Exercise requirements: Below are the records. Retype exactly the lines between the lines holding "Click the green OPEN" and "The height and width of the screenshot is (515, 746).", inclusive.

Collection entries:

----

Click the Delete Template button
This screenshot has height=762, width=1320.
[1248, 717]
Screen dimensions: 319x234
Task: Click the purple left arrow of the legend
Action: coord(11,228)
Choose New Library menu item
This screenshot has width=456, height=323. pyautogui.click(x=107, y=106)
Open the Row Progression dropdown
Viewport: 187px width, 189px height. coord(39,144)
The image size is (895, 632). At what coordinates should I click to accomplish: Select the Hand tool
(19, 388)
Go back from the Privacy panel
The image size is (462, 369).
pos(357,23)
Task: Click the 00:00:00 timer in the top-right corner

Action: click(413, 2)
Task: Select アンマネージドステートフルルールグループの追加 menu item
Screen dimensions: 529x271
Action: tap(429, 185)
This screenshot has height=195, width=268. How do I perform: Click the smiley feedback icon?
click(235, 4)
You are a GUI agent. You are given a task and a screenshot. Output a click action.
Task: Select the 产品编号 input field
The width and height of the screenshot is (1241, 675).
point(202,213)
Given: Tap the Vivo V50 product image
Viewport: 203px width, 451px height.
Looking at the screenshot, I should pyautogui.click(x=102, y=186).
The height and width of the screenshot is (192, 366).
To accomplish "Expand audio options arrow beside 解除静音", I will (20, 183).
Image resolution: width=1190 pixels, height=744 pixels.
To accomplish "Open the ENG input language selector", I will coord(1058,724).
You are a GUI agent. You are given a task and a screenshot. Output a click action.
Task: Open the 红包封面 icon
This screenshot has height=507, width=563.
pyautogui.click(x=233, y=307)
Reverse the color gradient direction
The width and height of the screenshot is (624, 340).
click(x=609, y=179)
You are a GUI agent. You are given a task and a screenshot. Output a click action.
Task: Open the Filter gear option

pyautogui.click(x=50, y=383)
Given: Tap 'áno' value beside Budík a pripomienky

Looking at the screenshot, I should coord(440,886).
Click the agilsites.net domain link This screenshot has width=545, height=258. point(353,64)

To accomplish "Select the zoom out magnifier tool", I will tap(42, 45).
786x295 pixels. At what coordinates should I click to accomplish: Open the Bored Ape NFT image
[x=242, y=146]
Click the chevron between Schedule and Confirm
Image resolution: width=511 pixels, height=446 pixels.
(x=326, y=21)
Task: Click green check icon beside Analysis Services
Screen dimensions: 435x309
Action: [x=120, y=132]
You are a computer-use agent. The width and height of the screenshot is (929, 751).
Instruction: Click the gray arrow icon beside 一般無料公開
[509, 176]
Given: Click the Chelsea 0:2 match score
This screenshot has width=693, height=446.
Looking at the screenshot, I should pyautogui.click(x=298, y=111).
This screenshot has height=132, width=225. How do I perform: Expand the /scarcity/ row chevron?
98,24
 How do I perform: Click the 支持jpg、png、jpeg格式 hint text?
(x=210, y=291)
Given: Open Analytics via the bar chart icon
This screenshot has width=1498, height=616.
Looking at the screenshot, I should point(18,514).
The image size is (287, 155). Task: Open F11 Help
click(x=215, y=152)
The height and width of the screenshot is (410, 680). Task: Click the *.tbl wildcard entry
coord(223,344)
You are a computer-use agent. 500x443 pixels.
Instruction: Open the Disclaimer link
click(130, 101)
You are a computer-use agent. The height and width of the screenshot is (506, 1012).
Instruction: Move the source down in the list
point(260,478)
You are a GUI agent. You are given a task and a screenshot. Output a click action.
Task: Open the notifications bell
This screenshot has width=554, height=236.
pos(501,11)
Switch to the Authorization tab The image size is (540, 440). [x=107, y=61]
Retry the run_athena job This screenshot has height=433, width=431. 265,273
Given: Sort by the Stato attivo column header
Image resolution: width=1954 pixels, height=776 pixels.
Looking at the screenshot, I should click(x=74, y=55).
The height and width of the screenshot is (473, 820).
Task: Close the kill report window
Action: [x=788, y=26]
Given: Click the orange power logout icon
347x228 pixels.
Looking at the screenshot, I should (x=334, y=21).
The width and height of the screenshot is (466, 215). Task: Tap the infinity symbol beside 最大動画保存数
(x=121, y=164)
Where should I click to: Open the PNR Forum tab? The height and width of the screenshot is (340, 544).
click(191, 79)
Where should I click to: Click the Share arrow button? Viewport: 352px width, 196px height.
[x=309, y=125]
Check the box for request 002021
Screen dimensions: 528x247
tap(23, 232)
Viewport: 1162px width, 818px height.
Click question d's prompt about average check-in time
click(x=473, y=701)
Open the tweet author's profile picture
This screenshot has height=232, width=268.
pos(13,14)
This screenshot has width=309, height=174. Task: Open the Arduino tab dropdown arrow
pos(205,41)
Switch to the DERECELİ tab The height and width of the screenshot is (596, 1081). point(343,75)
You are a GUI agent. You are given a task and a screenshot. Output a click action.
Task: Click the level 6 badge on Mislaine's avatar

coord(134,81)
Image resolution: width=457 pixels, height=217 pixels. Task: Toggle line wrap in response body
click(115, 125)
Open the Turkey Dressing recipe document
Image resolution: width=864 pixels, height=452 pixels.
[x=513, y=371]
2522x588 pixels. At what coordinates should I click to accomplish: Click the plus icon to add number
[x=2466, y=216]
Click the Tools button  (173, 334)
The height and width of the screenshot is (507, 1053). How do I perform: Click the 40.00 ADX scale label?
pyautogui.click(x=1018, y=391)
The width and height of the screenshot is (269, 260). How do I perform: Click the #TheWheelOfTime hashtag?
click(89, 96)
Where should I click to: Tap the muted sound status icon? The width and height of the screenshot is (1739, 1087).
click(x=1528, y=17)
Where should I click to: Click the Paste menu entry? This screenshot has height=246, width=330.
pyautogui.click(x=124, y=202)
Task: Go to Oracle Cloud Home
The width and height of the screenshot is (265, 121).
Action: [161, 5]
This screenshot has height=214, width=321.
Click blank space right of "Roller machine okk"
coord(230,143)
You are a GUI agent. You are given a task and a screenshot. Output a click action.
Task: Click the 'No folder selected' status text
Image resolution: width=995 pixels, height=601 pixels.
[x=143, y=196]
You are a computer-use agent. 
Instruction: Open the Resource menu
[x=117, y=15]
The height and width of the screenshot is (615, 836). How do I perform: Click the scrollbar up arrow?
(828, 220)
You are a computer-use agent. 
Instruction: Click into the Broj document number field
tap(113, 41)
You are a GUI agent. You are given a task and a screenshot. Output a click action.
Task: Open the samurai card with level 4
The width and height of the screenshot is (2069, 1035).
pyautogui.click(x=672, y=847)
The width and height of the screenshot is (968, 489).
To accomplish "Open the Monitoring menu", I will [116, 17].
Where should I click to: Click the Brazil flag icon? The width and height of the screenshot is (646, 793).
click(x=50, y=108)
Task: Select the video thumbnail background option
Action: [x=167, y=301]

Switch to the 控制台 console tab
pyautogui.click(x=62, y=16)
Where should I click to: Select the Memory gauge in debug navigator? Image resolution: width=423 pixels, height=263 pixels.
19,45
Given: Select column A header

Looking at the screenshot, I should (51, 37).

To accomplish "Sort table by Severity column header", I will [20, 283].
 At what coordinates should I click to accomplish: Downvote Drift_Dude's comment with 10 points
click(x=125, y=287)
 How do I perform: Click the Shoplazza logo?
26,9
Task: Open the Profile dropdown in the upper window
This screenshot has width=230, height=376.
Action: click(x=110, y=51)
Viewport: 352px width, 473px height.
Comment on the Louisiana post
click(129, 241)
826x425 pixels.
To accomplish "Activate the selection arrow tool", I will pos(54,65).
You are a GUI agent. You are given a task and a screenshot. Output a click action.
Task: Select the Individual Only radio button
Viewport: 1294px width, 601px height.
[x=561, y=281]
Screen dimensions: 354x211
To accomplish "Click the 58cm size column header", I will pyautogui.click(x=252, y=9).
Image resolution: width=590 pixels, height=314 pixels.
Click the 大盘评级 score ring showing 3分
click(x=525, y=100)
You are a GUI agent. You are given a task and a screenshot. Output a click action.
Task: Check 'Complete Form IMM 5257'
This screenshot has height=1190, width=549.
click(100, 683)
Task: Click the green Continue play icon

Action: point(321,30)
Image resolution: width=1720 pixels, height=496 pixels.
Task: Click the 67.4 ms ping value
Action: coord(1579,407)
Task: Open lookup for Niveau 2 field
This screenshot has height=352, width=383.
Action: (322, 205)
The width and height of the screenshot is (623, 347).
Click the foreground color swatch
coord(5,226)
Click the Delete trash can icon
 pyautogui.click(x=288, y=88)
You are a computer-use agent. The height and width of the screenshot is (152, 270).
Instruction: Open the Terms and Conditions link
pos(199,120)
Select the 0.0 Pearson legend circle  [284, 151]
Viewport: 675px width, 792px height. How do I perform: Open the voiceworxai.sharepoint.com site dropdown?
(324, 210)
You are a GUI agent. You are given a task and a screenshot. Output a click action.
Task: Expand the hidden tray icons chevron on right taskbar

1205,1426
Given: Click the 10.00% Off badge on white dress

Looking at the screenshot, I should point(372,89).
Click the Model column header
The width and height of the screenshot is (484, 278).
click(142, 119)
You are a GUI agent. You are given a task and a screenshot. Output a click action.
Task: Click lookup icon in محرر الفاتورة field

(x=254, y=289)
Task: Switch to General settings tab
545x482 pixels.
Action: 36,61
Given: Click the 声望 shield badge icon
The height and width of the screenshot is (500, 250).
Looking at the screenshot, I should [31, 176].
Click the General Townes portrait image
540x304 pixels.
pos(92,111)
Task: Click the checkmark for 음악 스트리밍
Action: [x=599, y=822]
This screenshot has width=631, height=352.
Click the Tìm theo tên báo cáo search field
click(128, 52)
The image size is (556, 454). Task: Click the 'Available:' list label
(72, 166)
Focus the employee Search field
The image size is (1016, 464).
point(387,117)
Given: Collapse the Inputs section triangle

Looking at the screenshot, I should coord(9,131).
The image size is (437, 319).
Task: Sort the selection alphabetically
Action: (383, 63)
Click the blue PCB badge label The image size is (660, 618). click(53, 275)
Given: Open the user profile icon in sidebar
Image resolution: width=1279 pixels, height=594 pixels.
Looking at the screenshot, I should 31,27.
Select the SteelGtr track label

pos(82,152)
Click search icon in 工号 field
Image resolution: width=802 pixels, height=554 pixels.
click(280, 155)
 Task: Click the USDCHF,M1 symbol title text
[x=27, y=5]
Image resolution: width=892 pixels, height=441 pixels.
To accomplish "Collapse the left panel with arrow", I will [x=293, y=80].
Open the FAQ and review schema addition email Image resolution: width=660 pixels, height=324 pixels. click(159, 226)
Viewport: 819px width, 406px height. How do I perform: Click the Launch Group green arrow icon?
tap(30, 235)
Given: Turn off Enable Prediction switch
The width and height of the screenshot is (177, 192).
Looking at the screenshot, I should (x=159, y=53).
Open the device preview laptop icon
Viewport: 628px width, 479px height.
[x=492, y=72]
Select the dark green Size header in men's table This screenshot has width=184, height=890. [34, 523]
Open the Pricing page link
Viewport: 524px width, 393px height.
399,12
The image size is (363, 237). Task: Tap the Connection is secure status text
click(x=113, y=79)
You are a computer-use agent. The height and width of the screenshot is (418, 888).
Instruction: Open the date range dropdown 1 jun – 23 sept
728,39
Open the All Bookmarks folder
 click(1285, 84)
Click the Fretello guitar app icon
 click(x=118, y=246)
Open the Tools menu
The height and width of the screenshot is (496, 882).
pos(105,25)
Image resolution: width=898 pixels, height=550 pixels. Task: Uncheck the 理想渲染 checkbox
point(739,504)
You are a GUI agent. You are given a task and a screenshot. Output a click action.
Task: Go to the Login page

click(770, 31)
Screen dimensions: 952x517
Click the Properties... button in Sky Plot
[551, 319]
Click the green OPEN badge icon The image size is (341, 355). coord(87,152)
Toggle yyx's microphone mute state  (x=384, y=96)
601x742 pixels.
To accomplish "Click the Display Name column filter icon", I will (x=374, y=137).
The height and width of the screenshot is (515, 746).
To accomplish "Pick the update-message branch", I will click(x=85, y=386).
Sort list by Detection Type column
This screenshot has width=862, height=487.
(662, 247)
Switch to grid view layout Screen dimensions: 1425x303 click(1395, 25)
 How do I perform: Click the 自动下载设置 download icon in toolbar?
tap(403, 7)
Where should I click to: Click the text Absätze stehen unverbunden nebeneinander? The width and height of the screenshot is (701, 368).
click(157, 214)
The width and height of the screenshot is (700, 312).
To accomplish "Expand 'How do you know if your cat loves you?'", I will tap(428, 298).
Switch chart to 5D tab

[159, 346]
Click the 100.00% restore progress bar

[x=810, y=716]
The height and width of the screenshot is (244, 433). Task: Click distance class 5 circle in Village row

----

Answer to this exercise:
Click the green OPEN badge icon The image size is (341, 355). coord(87,152)
Toggle yyx's microphone mute state  (x=384, y=96)
601x742 pixels.
To accomplish "Click the Display Name column filter icon", I will (x=374, y=137).
The height and width of the screenshot is (515, 746).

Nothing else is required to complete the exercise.